Winter time in South Dakota can sometimes result in car engines not starting. For people with no money for repairs, there are options in some cities, including a nonprofit blending low-cost repairs with engine maintenance smarts.

In Sioux Falls and Rapid City, the SHIFT Garage accepts applications from low-income people in need of a standard repair. If they qualify, they only have to cover the cost of the parts, which are not marked up. The labor is free, provided by experienced volunteers who replace the battery or install new brakes.

Chris Erickson, who directs the Rapid City location, said they want people to avoid a vicious cycle such situations can create.
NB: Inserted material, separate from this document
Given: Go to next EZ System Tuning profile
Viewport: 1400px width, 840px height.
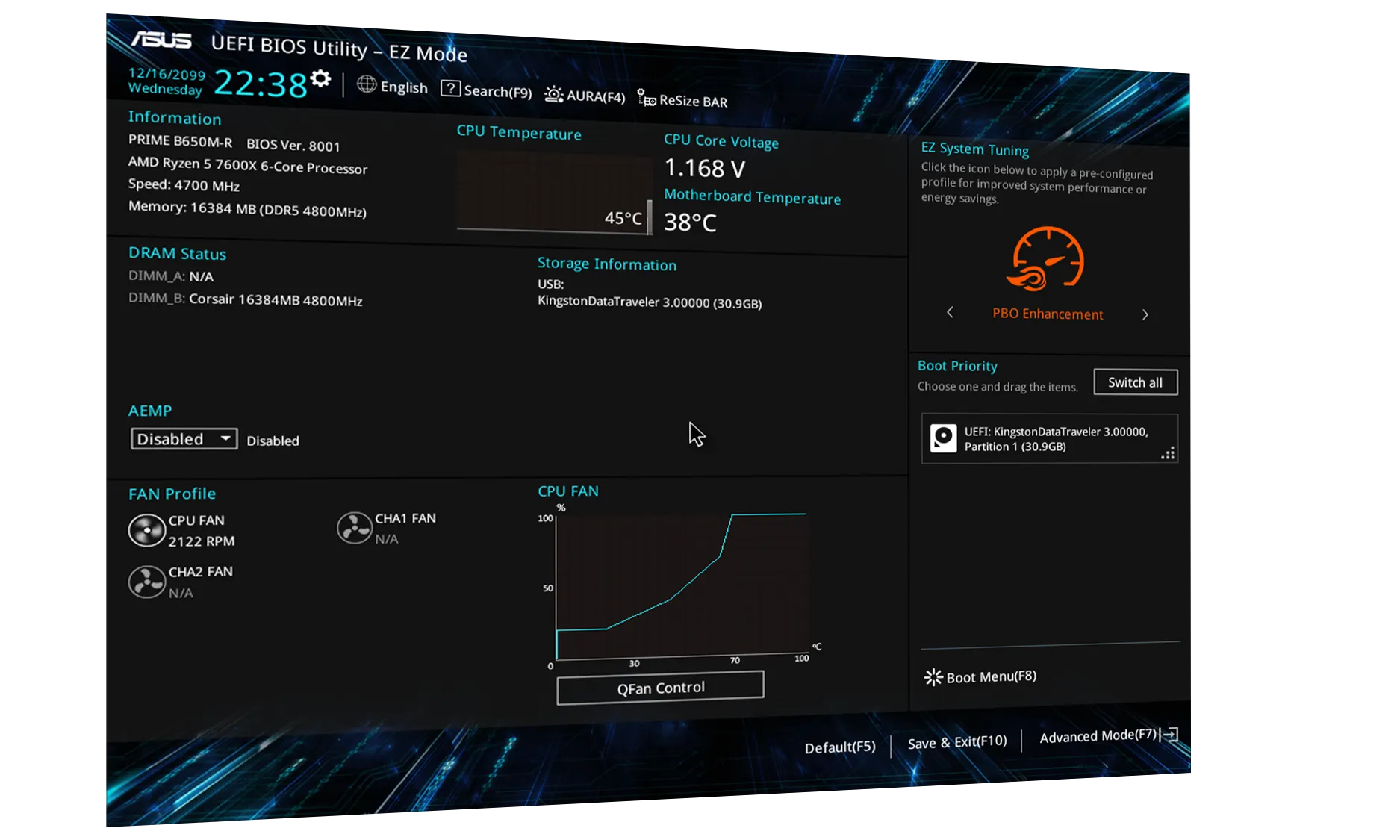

"Nowadays, to do brakes, it's like 600 bucks," Erickson pointed out. "And if you have a vehicle that is your only way of getting yourself back and forth to work and that goes out and you get this thousand-dollar repair bill for something that you can't afford, not only can you not fix your vehicle -- but now you can't get to work to make money to fix your vehicle."

He explained keeping the repair bill drastically lower could prevent someone from seeking help through a predatory lender. Similar nonprofits can be found in other states, and if you live in a community without one, church offices sometimes provide emergency funds for car repairs. Poverty-fighting organizations, such as community action agencies, might also offer guidance.

SHIFT Garage also asks clients to pay a $50 fee, but it can be waived if they take a vehicle maintenance class at the shop or a financial literacy course elsewhere in the community. Erickson emphasized sharpening your DIY skills will likely keep your engine running longer.

"We see a lot of times where a minor repair goes unresolved and becomes a major repair," Erickson added.

He stressed the courses also provide opportunities for families to pass along tips to their children, so they avoid similar hardships in the future.

SHIFT Garage mostly works on cars around 20 years old as electric vehicles remain out of reach for most low-income households. Erickson said they will try to evolve with the technology as more hybrid and used EV models make their way around the secondary market.